1ère Chambre, 22 mai 2025 — 23/00135
Texte intégral
TRIBUNAL JUDICIAIRE de [Localité 4]
1ère Chambre
MINUTE N°
DU : 22 Mai 2025
AFFAIRE N° RG 23/00135 - N° Portalis DBXJ-W-B7H-HY6T
Jugement Rendu le 22 MAI 2025
AFFAIRE :
S.A.R.L. [W] TRANSPORTS EXPRESS
C/
L’AGENT JUDICIAIRE DE L’ETAT
ENTRE :
S.A.R.L. [W] TRANSPORTS EXPRESS, immatriculée au RCS de [Localité 4] sous le n° 751 689 183, prise en la personne de son gérant en exercice, Monsieur [O] [W], domicilié en cette qualité audit siège dont le siège social est sis [Adresse 1]
représentée par Maître Christophe CHATRIOT de la SCP SCP D’AVOCATS PIZZOLATO - CHATRIOT, avocats au barreau de DIJON plaidant
DEMANDERESSE
ET :
L’AGENT JUDICIAIRE DE L’ETAT dont le siège social est sis [Adresse 2]
représentée par Maître Loïc DUCHANOY de la SCP LDH AVOCATS, avocats au barreau de DIJON plaidant
DEFENDERESSE
COMPOSITION DU TRIBUNAL :
DEBATS :
Présidente : Madame Chloé GARNIER, Vice-Présidente Assesseurs : Monsieur Nicolas BOLLON, Vice-président : Madame Sabrina DERAIN, Juge
Greffier : Madame Marine BERNARD
En audience publique le 12 mai 2025 ;
Ouï les avocats des parties en leurs plaidoiries ;
DELIBERE :
- au 22 mai 2025 - Mêmes Magistrats
JUGEMENT :
- prononcé publiquement par mise à disposition du jugement au greffe du Tribunal, les parties en ayant été préalablement avisées dans les conditions prévues au deuxième alinéa de l’article 450 du code de procédure civile ; - Contradictoire - en premier ressort - rédigé par Madame Chloé GARNIER - signé par Madame Chloé GARNIER Présidente et Madame Marine BERNARD Greffière, à laquelle la minute de la décision a été remise par le magistrat signataire.
Copie certifiée conforme et copie revêtue de la formule exécutoire délivrée le à Maître Loïc DUCHANOY de la SCP LDH AVOCATS
Maître Christophe CHATRIOT de la SCP SCP D’AVOCATS PIZZOLATO - CHATRIOT
EXPOSÉ DU LITIGE
La société [W] Transports Express exerce une activité de transport de marchandises et de personnes.

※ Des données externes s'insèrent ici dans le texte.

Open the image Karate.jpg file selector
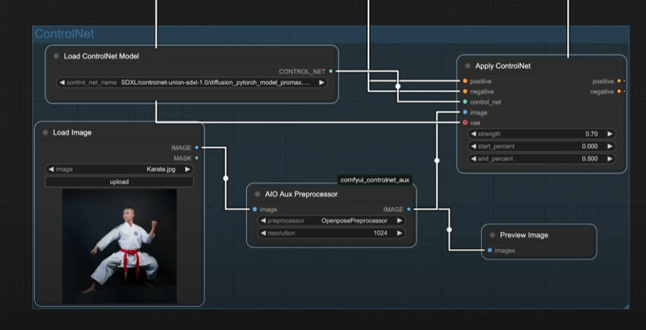The image size is (646, 330). pos(119,169)

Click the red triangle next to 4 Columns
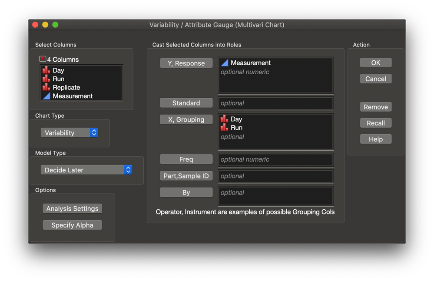43,59
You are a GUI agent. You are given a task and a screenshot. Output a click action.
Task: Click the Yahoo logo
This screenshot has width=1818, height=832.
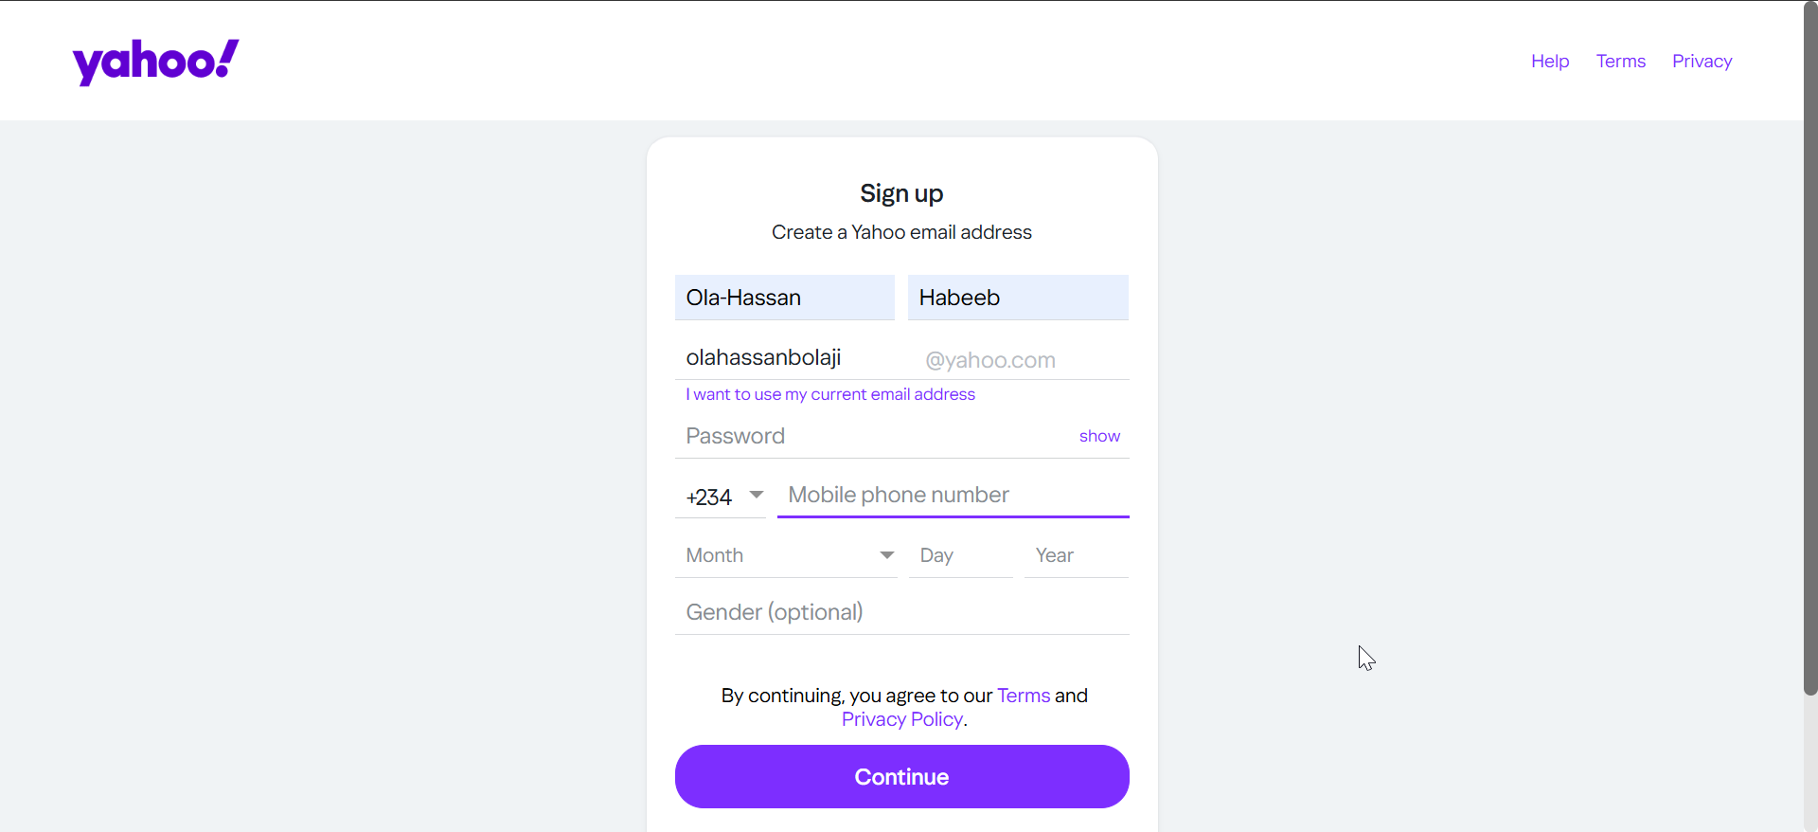tap(156, 62)
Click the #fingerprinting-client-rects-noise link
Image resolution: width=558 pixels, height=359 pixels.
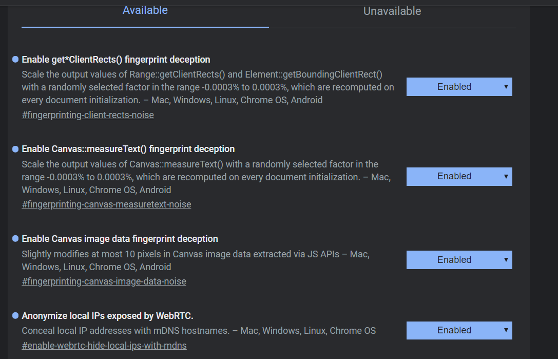click(88, 115)
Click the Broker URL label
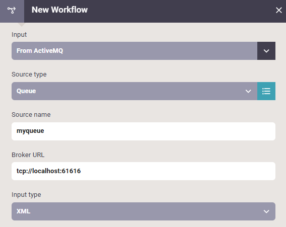This screenshot has height=227, width=286. (x=28, y=155)
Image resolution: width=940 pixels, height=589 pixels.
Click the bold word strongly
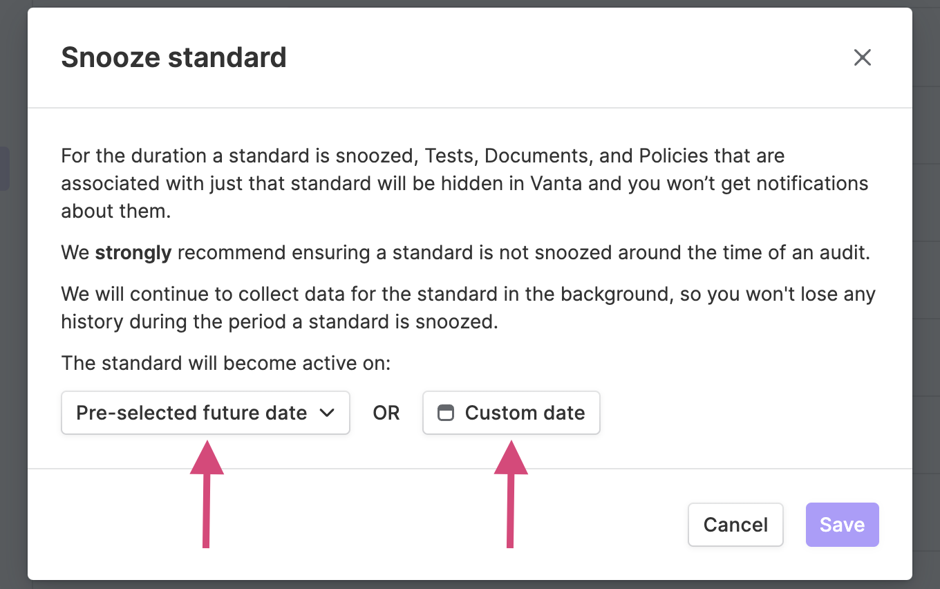click(133, 253)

Elle a signé un contrat de crédit-bail le 1er juillet 2014 pour l'acquisition d'un véhicule Ford Transit d'occasion immatriculé [Immatriculation 3] au prix de 18.600 euros. Suite à une panne, elle a confié le véhicule à la société Gadest, sous l'enseigne Autodistribution Julien, le 22 septembre 2015. Elle a récupéré son véhicule après remplacement du moteur le 18 novembre 2015. Une nouvelle panne est survenue le 25 novembre 2015.
La société [W] Transports Express a obtenu du président du tribunal de grande instance de Dijon selon ordonnance de référé du 6 décembre 2016, la désignation d'un expert judiciaire, M. [I] [D]. Le 13 juin 2018, M. [D] a rendu son rapport et confirmé que le moteur était hors d'usage et que l'intervention du garagiste n'était pas conforme aux règles de l'art.
La société [W] Transports Express a fait assigner la société Gadest et son assureur devant le tribunal de commerce de Dijon le 28 janvier 2020. La clôture de la procédure est intervenue le 1er octobre 2020 et l'audience de plaidoirie s'est tenue le 21 janvier 2021. Après de multiples prorogations de délais, le jugement a été rendu le 7 avril 2022 soit 14 mois après l'audience de plaidoirie. Il a été signifié le 3 mai 2022 aux parties et est désormais définitif.
Or la société [W] a été contrainte en cours de procédure de solliciter l'ouverture d'une procédure de redressement judiciaire, ouverte le 30 avril 2019 par le tribunal de commerce de Dijon. Elle considère que le retard dans le prononcé de la décision lui a causé un préjudice financier au moment de l'octroi d'un nouveau crédit bail et un préjudice moral résultant de la situation d'attente et de tension créée par les reports de délibéré.
Par acte du 11 janvier 2023, la SARL [W] Transports Express a fait assigner M. L'agent judiciaire de l'Etat aux fins de le condamner à lui verser la somme de 18.476 euros en réparation de son préjudice matériel et de 11.000 euros en réparation de son préjudice moral et 3.000 euros au titre de ses frais irrépétibles.
Par observations du 17 janvier 2023, le procureur de la République de [Localité 4] a déclaré s'en rapporter sur le litige.
Par conclusions du 4 septembre 2023, la société [W] Transports Express, sur le fondement de l'article 6 de la convention européenne des droits de l'homme et de l'article L 141-1 du code de l'organisation judiciaire, demande de : - la dire recevable et bien fondée ; - dire qu'elle démontre l'existence d'un déni de justice et d'une faute lourde de l'Etat en lien avec ses préjudices ; - condamner l'Etat français, représenté par M. L'agent judiciaire de l'Etat à payer à la société [W] les sommes de : 18.476 euros à titre de dommages et intérêts en réparation de son préjudice matériel ;12.000 euros en réparation de son préjudice moral ;3.000 euros au titre de l'article 700 du code de procédure civile et les dépens ;- dire n'y avoir lieu d'écarter l'exécution provisoire.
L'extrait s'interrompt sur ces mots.